Verizon's Media Failure Is Complete As Company Eyes AOL/Yahoo Sale
from the bumblin'-and-stumblin' dept
Back in 2014, Verizon decided it wanted to get into the media business. So it launched a website dubbed "Sugarstring." It didn't go very well. The website immediately gained attention for the fact that Verizon informed new journalist hires that they couldn't write about surveillance or net neutrality, two subjects Verizon is intimately involved in. The backlash was immediate, employees realized it was a shitshow and headed for the exits, and the whole thing was quickly shut down. But it was a good indication of what was to come.
Years later, Verizon moved on to an equally ill-fated effort, the acquisitions of both AOL (bought for $4.4 billion in 2015) and Yahoo (bought for $4.48 billion in 2017). Apparently, the executive brain trust at Verizon thought it would be a great idea to buy two sharply declining 90's media brands and mush them together, hoping this would allow them to magically elbow in on the Google ad revenues they'd coveted for so long. Of course that didn't go particularly well either.

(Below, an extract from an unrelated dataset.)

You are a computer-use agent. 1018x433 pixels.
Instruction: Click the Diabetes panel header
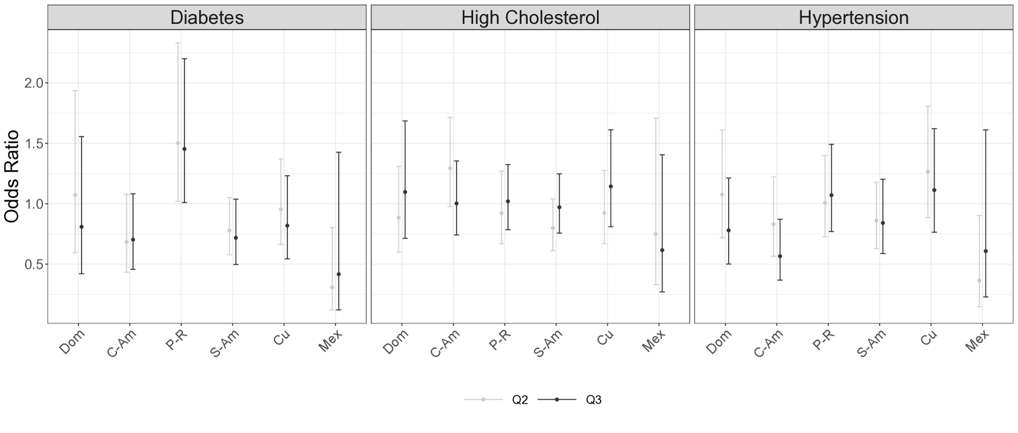(207, 17)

There was the huge Yahoo hack, a massive privacy scandal where Verizon was busted modifying wireless data packets to track them around the internet without telling them (whoops!), and then of course the face plant by Go90, Verizon's attempt to rebrand itself as a sexy, Millennial-friendly streaming video service. Despite making a great stink about rebranding its AOL/Yahoo media and ad empire "Oath," by late 2018 Verizon was forced to acknowledge the whole thing was effectively worthless.
In 2019, Verizon wound up selling Tumblr to WordPress owner Automattic at a massive loss after a rocky ownership stretch. Last year it offloaded the Huffington Post. And this week, somebody leaked word to the press that Verizon was finally considering selling the whole mess, now creatively dubbed "Verizon Media Group":
"Verizon Communications Inc. is considering selling its media division, according to people familiar with the matter, as the telecommunications giant seeks to unload once high-flying dot-com brands such as Yahoo! and AOL. The company is talking to Apollo Global Management Inc. about a deal, they said. It couldn’t immediately be learned how a deal would be structured or if other suitors may emerge.
While whoever leaked word of the sale suggests the deal could come in around $5 billion, given the history of these assets I'd say it's probably a good bet the final sale figure could be dramatically less. Even calling Yahoo and AOL "once high-flying dot-com brands" seems generous in the TikTok, Facebook era. Verizon will now slink back to its core competences: running and building networks, and lobbying the federal government to prevent broadband competition.
As we've long noted, companies like AT&T and Verizon have spent the better part of a generation as government-pampered, natural monopolies. As such, creativity, competition, innovation, and adaptation are alien constructs. They're just not built for the kind of competition you see in markets like adtech or short-form online video. And when they do try to compete, that usually involves throwing money at often mindless acquisitions (see AT&T's $200 billion TV sector face plant). But despite billions of dollars, an ocean of regulatory favors, and endless hype, the end result has been a massive parade of stumbles.